§ Action item
The full data, repeated exactly, is the only answer needed.

§ Entries shown

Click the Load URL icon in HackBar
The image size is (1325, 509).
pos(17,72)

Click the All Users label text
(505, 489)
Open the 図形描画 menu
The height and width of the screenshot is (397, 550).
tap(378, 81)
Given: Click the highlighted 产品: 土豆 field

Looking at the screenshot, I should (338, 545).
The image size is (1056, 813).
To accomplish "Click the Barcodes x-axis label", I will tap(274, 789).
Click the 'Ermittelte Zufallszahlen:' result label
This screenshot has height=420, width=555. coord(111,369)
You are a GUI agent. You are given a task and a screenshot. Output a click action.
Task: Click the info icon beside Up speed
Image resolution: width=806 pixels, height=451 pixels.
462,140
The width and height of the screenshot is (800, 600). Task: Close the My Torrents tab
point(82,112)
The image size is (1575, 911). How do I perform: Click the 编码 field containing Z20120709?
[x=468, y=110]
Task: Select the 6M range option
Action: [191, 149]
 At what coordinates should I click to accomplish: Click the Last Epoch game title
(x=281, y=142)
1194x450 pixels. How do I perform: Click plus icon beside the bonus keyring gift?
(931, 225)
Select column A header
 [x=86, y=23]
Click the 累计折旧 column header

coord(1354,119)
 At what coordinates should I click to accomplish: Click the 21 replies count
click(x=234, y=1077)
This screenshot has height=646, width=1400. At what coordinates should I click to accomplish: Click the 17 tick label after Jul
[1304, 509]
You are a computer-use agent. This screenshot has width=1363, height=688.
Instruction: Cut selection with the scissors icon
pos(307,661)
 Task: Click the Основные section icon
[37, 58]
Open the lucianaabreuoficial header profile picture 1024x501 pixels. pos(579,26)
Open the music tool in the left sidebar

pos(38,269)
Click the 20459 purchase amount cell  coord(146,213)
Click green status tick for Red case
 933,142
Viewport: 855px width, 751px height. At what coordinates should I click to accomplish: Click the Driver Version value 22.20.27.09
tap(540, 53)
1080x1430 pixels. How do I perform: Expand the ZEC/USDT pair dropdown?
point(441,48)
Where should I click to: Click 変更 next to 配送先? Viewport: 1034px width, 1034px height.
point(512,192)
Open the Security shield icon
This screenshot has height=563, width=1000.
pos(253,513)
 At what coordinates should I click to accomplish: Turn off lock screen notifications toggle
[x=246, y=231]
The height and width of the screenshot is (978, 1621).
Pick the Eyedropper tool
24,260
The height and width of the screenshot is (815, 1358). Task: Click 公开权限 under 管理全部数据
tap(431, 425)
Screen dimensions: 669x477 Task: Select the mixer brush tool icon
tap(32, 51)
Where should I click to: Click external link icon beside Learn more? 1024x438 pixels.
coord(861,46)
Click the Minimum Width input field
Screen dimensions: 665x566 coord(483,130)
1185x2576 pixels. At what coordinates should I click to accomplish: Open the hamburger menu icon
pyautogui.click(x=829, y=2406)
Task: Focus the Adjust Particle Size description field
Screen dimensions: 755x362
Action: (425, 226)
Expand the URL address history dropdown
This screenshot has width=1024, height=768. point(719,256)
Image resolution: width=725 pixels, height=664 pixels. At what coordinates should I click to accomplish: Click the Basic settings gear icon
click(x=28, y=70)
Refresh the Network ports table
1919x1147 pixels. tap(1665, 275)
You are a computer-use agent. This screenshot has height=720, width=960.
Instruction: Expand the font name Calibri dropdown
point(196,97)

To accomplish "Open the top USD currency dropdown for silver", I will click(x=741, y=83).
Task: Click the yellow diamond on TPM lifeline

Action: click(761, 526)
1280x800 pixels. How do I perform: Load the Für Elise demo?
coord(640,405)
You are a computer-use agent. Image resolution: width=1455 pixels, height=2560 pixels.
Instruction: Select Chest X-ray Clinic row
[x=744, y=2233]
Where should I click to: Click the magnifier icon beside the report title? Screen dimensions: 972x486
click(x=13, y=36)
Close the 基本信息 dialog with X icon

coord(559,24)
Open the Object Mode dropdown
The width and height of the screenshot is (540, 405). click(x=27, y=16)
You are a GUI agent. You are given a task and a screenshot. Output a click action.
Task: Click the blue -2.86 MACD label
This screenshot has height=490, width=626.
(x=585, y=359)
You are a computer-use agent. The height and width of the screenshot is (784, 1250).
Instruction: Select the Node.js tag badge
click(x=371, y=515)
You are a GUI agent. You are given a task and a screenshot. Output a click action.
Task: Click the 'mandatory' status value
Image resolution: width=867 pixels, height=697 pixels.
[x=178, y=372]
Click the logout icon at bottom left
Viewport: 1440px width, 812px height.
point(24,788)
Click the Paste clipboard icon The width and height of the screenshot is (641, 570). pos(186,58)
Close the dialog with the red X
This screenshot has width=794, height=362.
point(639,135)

§ Task solution
Click the Load URL icon in HackBar
The image size is (1325, 509).
pos(17,72)

Click the All Users label text
(505, 489)
Open the 図形描画 menu
The height and width of the screenshot is (397, 550).
tap(378, 81)
Given: Click the highlighted 产品: 土豆 field

Looking at the screenshot, I should (338, 545).
The image size is (1056, 813).
To accomplish "Click the Barcodes x-axis label", I will tap(274, 789).
Click the 'Ermittelte Zufallszahlen:' result label
This screenshot has height=420, width=555. coord(111,369)
You are a GUI agent. You are given a task and a screenshot. Output a click action.
Task: Click the info icon beside Up speed
Image resolution: width=806 pixels, height=451 pixels.
462,140
The width and height of the screenshot is (800, 600). Task: Close the My Torrents tab
point(82,112)
The image size is (1575, 911). How do I perform: Click the 编码 field containing Z20120709?
[x=468, y=110]
Task: Select the 6M range option
Action: [191, 149]
 At what coordinates should I click to accomplish: Click the Last Epoch game title
(x=281, y=142)
1194x450 pixels. How do I perform: Click plus icon beside the bonus keyring gift?
(931, 225)
Select column A header
 [x=86, y=23]
Click the 累计折旧 column header

coord(1354,119)
 At what coordinates should I click to accomplish: Click the 21 replies count
click(x=234, y=1077)
This screenshot has height=646, width=1400. At what coordinates should I click to accomplish: Click the 17 tick label after Jul
[1304, 509]
You are a computer-use agent. This screenshot has width=1363, height=688.
Instruction: Cut selection with the scissors icon
pos(307,661)
 Task: Click the Основные section icon
[37, 58]
Open the lucianaabreuoficial header profile picture 1024x501 pixels. pos(579,26)
Open the music tool in the left sidebar

pos(38,269)
Click the 20459 purchase amount cell  coord(146,213)
Click green status tick for Red case
 933,142
Viewport: 855px width, 751px height. At what coordinates should I click to accomplish: Click the Driver Version value 22.20.27.09
tap(540, 53)
1080x1430 pixels. How do I perform: Expand the ZEC/USDT pair dropdown?
point(441,48)
Where should I click to: Click 変更 next to 配送先? Viewport: 1034px width, 1034px height.
point(512,192)
Open the Security shield icon
This screenshot has height=563, width=1000.
pos(253,513)
 At what coordinates should I click to accomplish: Turn off lock screen notifications toggle
[x=246, y=231]
The height and width of the screenshot is (978, 1621).
Pick the Eyedropper tool
24,260
The height and width of the screenshot is (815, 1358). Task: Click 公开权限 under 管理全部数据
tap(431, 425)
Screen dimensions: 669x477 Task: Select the mixer brush tool icon
tap(32, 51)
Where should I click to: Click external link icon beside Learn more? 1024x438 pixels.
coord(861,46)
Click the Minimum Width input field
Screen dimensions: 665x566 coord(483,130)
1185x2576 pixels. At what coordinates should I click to accomplish: Open the hamburger menu icon
pyautogui.click(x=829, y=2406)
Task: Focus the Adjust Particle Size description field
Screen dimensions: 755x362
Action: (425, 226)
Expand the URL address history dropdown
This screenshot has width=1024, height=768. point(719,256)
Image resolution: width=725 pixels, height=664 pixels. At what coordinates should I click to accomplish: Click the Basic settings gear icon
click(x=28, y=70)
Refresh the Network ports table
1919x1147 pixels. tap(1665, 275)
You are a computer-use agent. This screenshot has height=720, width=960.
Instruction: Expand the font name Calibri dropdown
point(196,97)

To accomplish "Open the top USD currency dropdown for silver", I will click(x=741, y=83).
Task: Click the yellow diamond on TPM lifeline

Action: click(761, 526)
1280x800 pixels. How do I perform: Load the Für Elise demo?
coord(640,405)
You are a computer-use agent. Image resolution: width=1455 pixels, height=2560 pixels.
Instruction: Select Chest X-ray Clinic row
[x=744, y=2233]
Where should I click to: Click the magnifier icon beside the report title? Screen dimensions: 972x486
click(x=13, y=36)
Close the 基本信息 dialog with X icon

coord(559,24)
Open the Object Mode dropdown
The width and height of the screenshot is (540, 405). click(x=27, y=16)
You are a GUI agent. You are given a task and a screenshot. Output a click action.
Task: Click the blue -2.86 MACD label
This screenshot has height=490, width=626.
(x=585, y=359)
You are a computer-use agent. The height and width of the screenshot is (784, 1250).
Instruction: Select the Node.js tag badge
click(x=371, y=515)
You are a GUI agent. You are given a task and a screenshot. Output a click action.
Task: Click the 'mandatory' status value
Image resolution: width=867 pixels, height=697 pixels.
[x=178, y=372]
Click the logout icon at bottom left
Viewport: 1440px width, 812px height.
point(24,788)
Click the Paste clipboard icon The width and height of the screenshot is (641, 570). pos(186,58)
Close the dialog with the red X
This screenshot has width=794, height=362.
point(639,135)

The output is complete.